Contrast that experience with some of her predecessors. Vivek Kundra spent most of his career shuttling from one technology leadership position to another in state, local and federal government. Scott was a technology whiz who, although he lacked government experience, had led IT operations for massive companies that included Microsoft, Disney and General Motors. Steven VanRoekel also had Microsoft experience, and Mark Forman and Karen Evans, who held the U.S. CIO job before it carried that label, were steeped in public-sector IT.

However, as many CIOs admit that technical knowledge and experience are taking a backseat to other skill sets, Kent might be a prime example of the position’s natural evolution. Scott endorsed Kent after speaking with her, convinced that she could help take the federal government where it needs to go in the era of IT modernization.

“Most really good CIOs I know are really agents of change, and I think Suzette has the capability and capacity to do just that,” Scott told FCW.

Kent said much the same in a speech in May during which she emphasized her role as a driver of transformation. “I am not here for my great coding skills, and neither are many of our other CIOs,” she said.

In a subsequent conversation with FCW, Kent elaborated on her role. “What’s important is not only being able to elevate and pull out the best of what’s already happening in government, but to bring some of those private-sector practices and implement that discipline more broadly,” she said. “There are some great places where that is being done, but there are others that we have to make industrial strength and sustainable, not just something that’s done for a single project.”

She also outlined many of the gaps in CIO authorities that would be addressed in the administration’s May 15 executive order.

“We’re still working on empowering CIOs with the full authority to affect the outcome for which we’re holding them accountable,” Kent said. “I mean things like setting the technology direction, authority to hire for the skills that are needed, authority to manage the budget and the opportunity to sit at the table with agency and government leadership.”

Of course, both Clinger-Cohen and FITARA were designed to achieve much the same goals. The result, though, has been a fragmented reality in which many CIOs are regularly locked out of key technology decision-making processes.
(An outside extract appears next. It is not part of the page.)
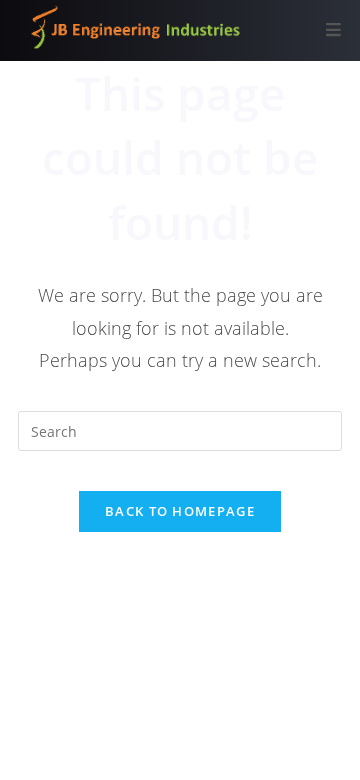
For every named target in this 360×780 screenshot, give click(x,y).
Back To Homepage (180, 511)
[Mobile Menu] (334, 30)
Dave McClure, who served at GAO and the General Services Administration, helped write the Clinger-Cohen Act in 1996. While drafting the law, he said, there was “a general confidence that if the CIO had a direct reporting relationship to the agency head, he or she would be empowered, listened to and naturally given greater responsibility in the budget area of IT.”

That didn’t happen, said McClure, who is now director of CIO advisory services at Accenture, and lawmakers eventually revisited the topic with FITARA in 2014. That law explicitly gives CIOs the authority to approve their agency IT budgets and major technology-related contracts. Yet as GAO has pointed out, that is often not the case.
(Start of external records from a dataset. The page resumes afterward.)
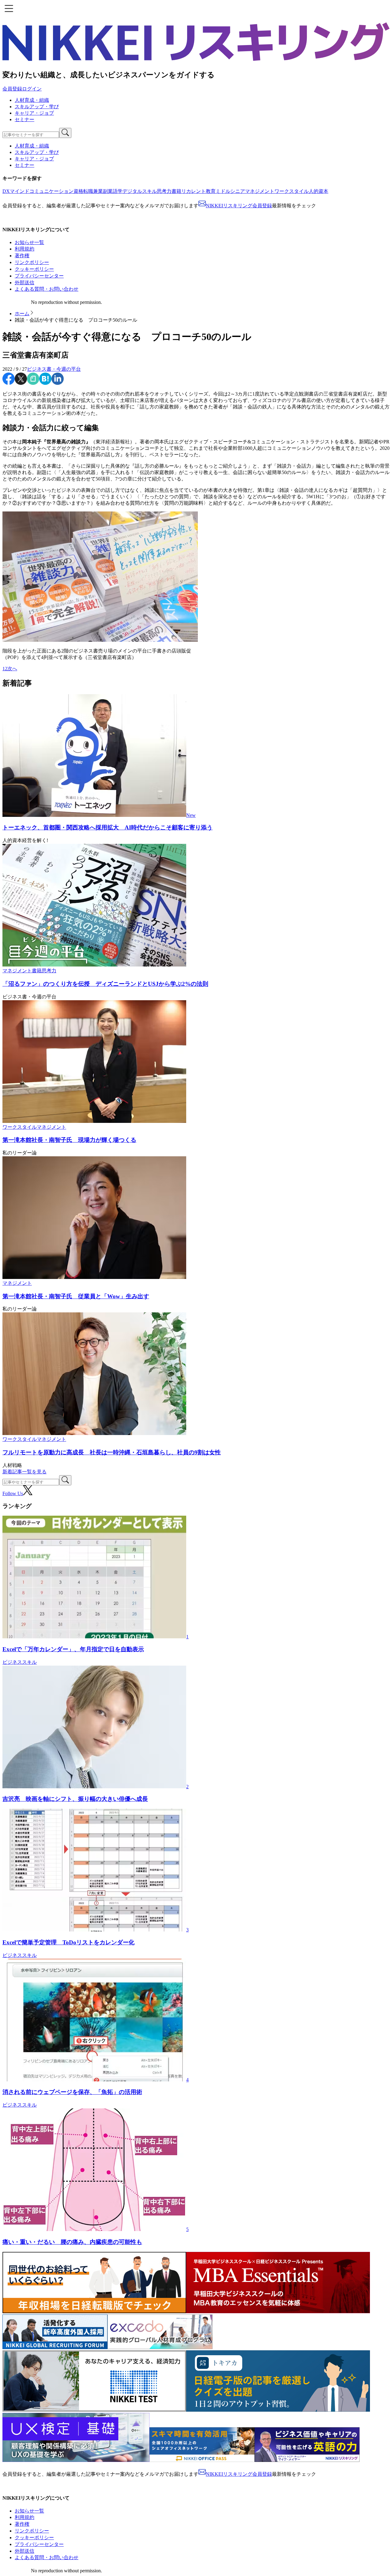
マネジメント (259, 191)
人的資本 (318, 191)
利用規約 (24, 248)
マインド (19, 191)
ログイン (32, 88)
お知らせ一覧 (29, 242)
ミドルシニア (230, 191)
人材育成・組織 (32, 100)
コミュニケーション (51, 191)
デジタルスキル (140, 191)
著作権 (22, 255)
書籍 (176, 191)
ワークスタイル (291, 191)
Wennergren said creating statute after statute won’t solve the problem if the culture within an agency remains unchanged. “To me, the issue revolves more around: What does an agency think a CIO is there for and what do they want that CIO to work on?” he said. “Because if you think about it — I don’t say this in a denigrating way…FITARA was just sort of a reiteration of the message of Clinger-Cohen: Does your CIO have a seat at the table?” 
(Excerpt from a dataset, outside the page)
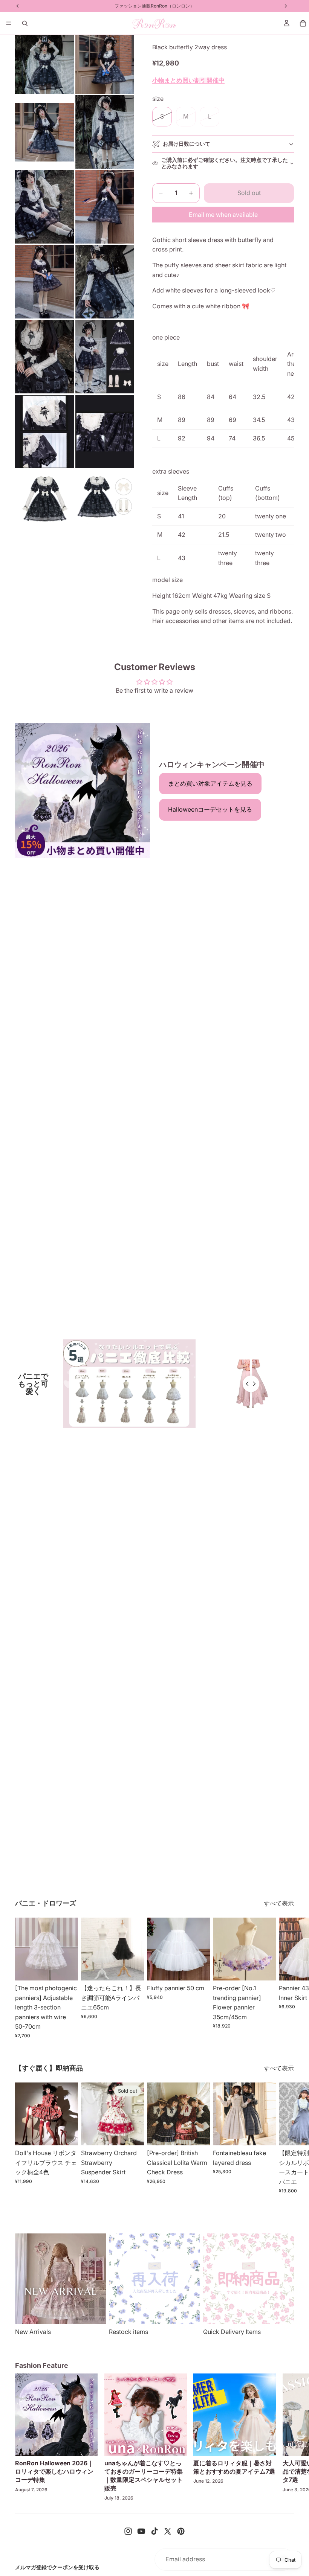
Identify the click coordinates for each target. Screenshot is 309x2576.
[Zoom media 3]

Furthermore, “you see all manner of things in federal agencies right now,” he added. “You see CIOs buried deep in an organization, CIOs who are direct strategic leaders reporting to the head of the agency, you see CIOs who are sort of stuck in the network administration and compliance regime of the agency, and CIOs who are viewed as transformation change leaders. I think more laws [and policies] don’t necessarily help solve this. But a recognition that the way we acquire and deliver IT has changed and what we are doing to actually embrace that change inside our organizations — that is more important.”